16 de set de 2012

Fábrica Marca Diabo

Algumas histórias sempre devem ser contadas outra vez, e quem sabe, no aumento de um ponto ganhamos, se não em qualidade, em quantidade. Ponho na roda hoje a malograda empreitada industrial de Simões Lopes Neto, mais especificamente no ramo tabagista. Pois então, acende um mata-ratos aí e vamos nessa!

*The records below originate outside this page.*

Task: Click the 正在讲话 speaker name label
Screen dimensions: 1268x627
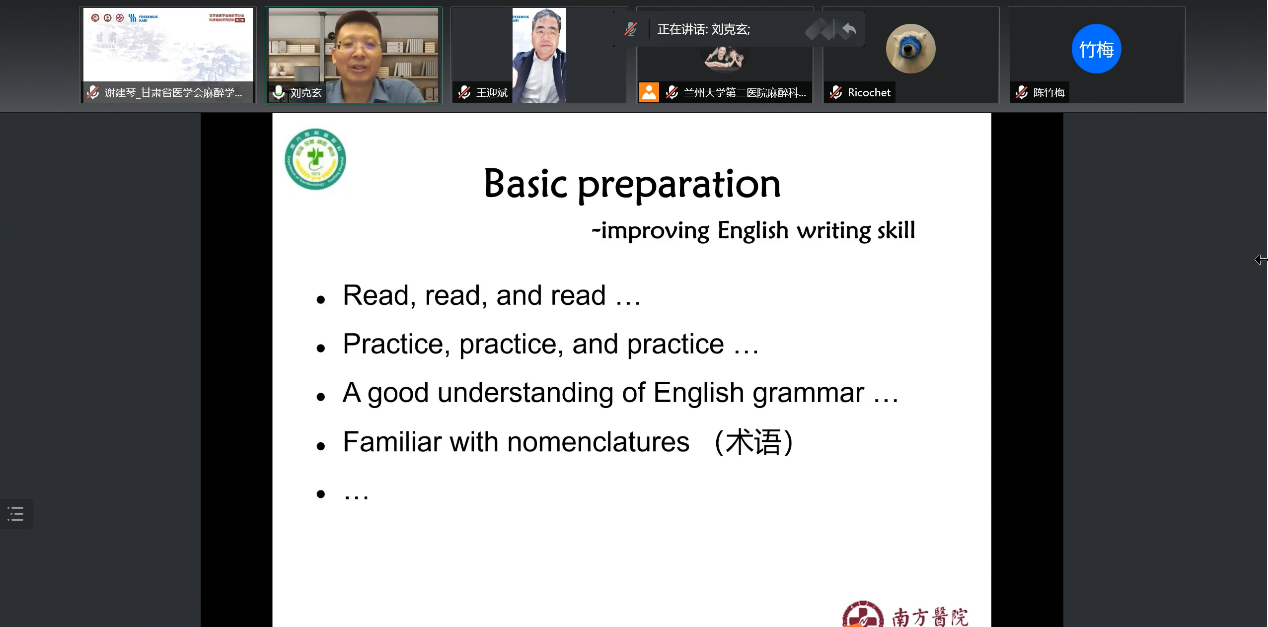Action: coord(703,29)
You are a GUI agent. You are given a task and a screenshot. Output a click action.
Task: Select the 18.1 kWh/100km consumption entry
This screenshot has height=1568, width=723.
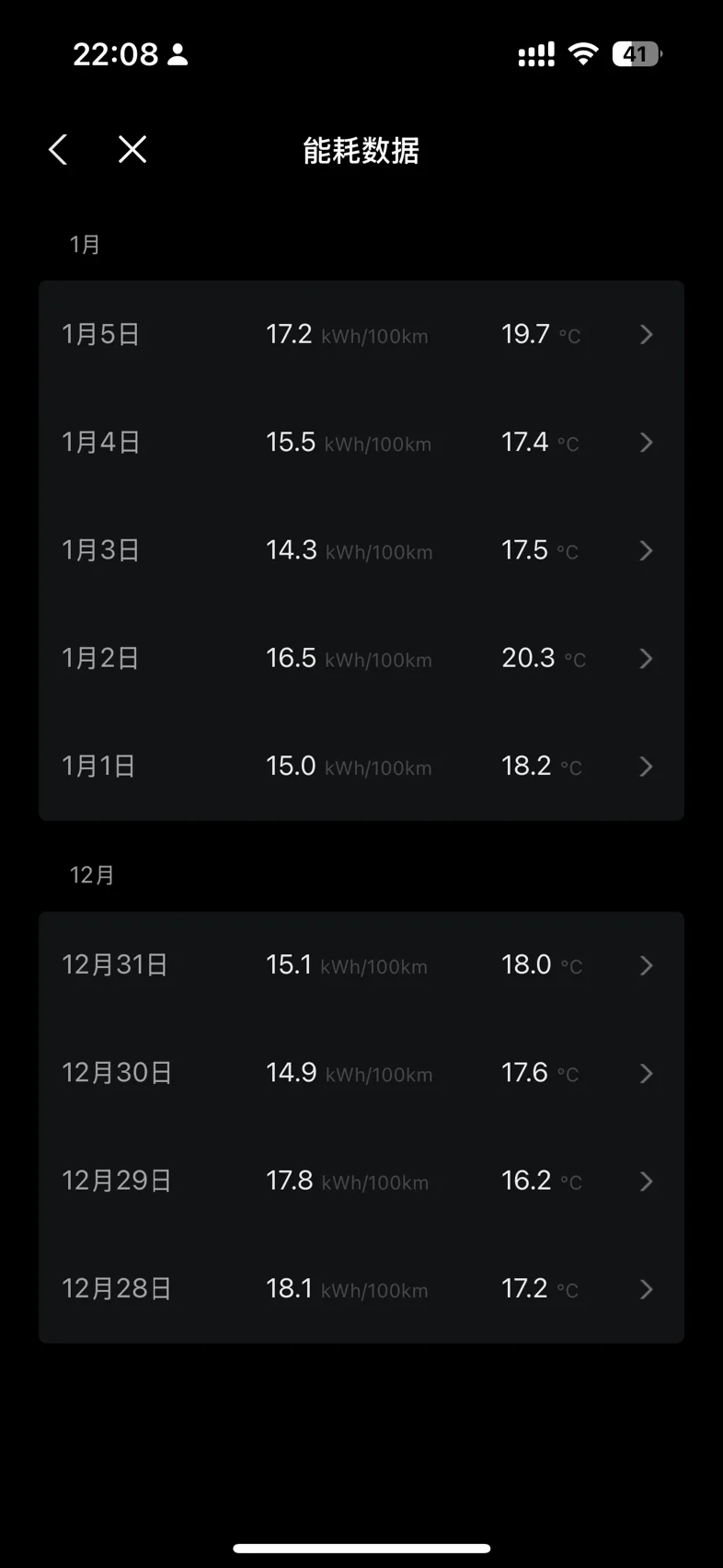pyautogui.click(x=347, y=1289)
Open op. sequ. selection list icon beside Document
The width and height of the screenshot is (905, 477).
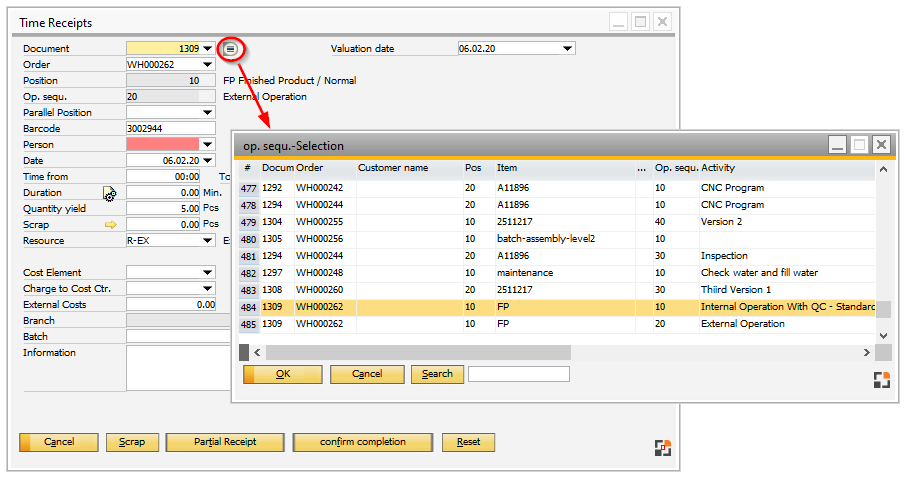[x=231, y=48]
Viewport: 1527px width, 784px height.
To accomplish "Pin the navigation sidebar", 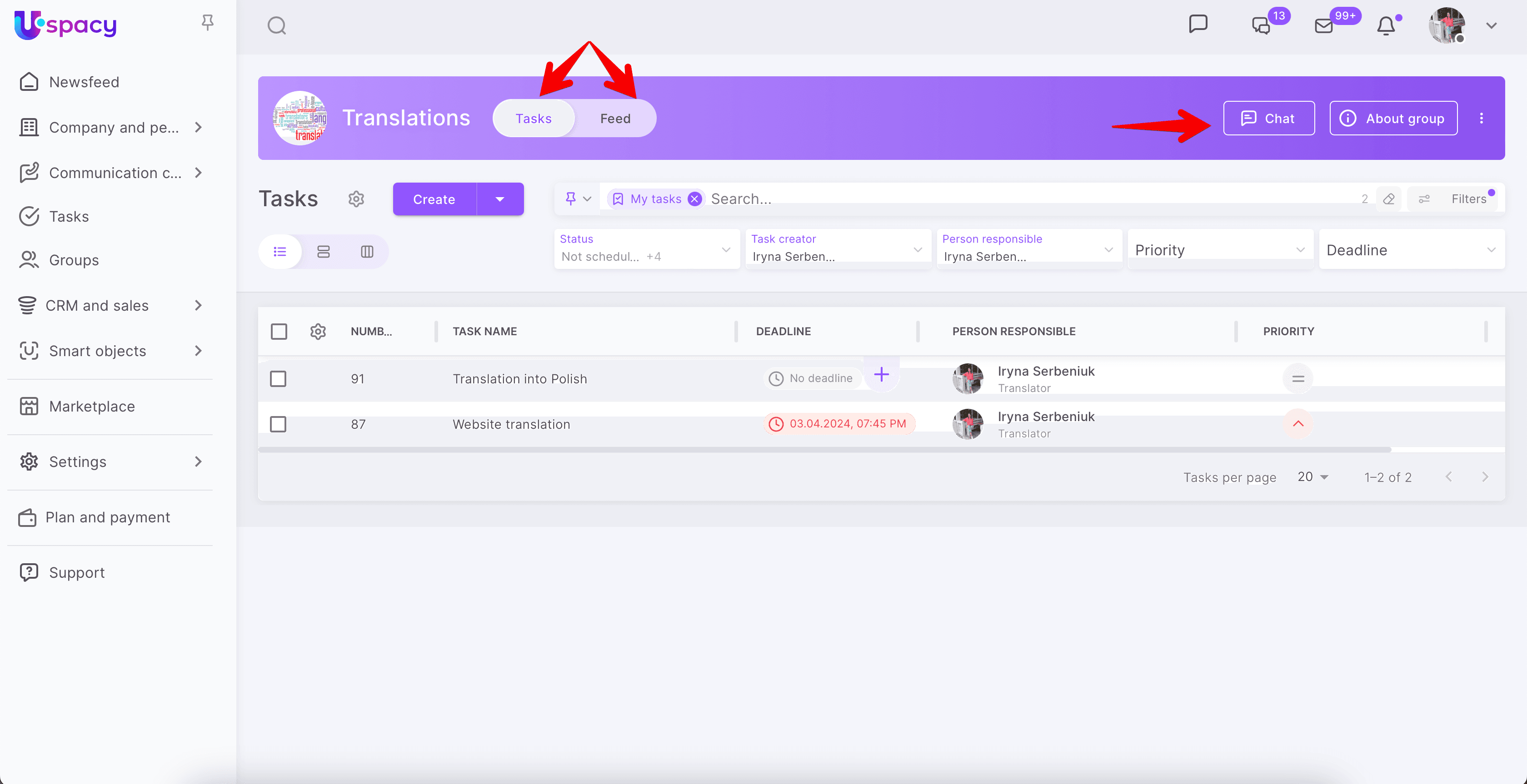I will [x=207, y=22].
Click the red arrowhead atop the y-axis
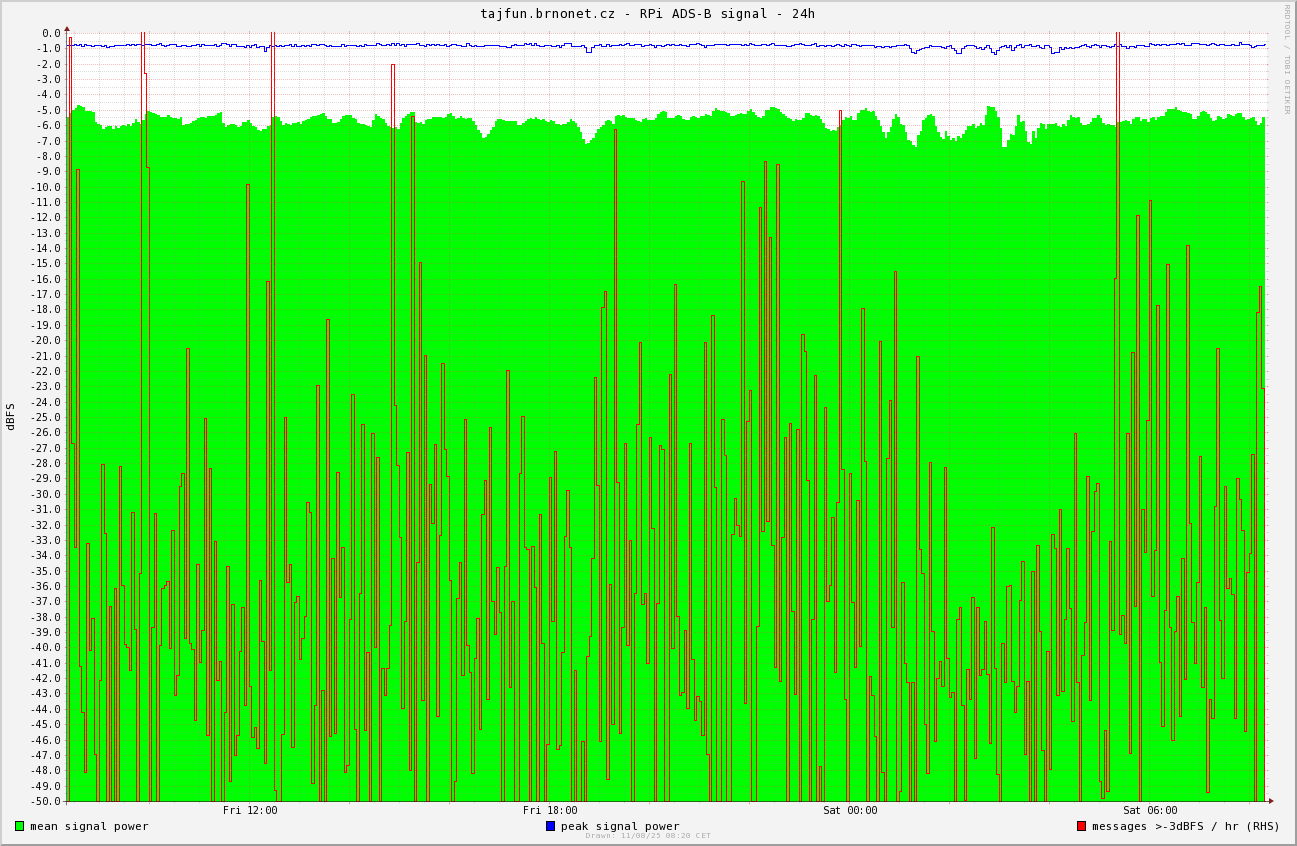The height and width of the screenshot is (846, 1297). pyautogui.click(x=67, y=29)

Apesar de abrir sua fábrica de cigarros como Diavolus, a ela se referia como Marca Diabo, nome que se supõe não ter conseguido registrar pela fumaça do bom direito ou constante incensação da igreja. A grande sacada, entretanto, teve apelo popular, logrando de imediato um sucesso diabólico. A (mal) dita marca ficaria mais tarde associada à mercadoria barata ou de baixa qualidade (entre aspas), antes talvez pelo fracasso empresarial, que aparentou ser fogo de palha. As razões para a bancarrota, contudo, analisaremos em outra oportunidade.
 


Buscando dados sobre o negócio, deparei-me com um problema histórico, ou melhor, historiográfico. Onde ficava a tal fabriqueta? No 2º volume de Pelotas: casarões contam sua história, de Zênia de Leon, de 1994, sugere-se a produção com espaço numa das antigas cocheiras do palacete eclético-mourisco, localizado na Paissandu (hoje Santa Tecla), defronte à Praça do Pavão. A informação é repetida no 5º volume da mesma coleção, de 2005. Ali teria morado, ainda menino, com o pai e posteriormente seria também seu primeiro lar de casadinho. Quase em ruínas arabescas, hoje está em interminável inventário pelo que soube, não mais pelos Simões Lopes.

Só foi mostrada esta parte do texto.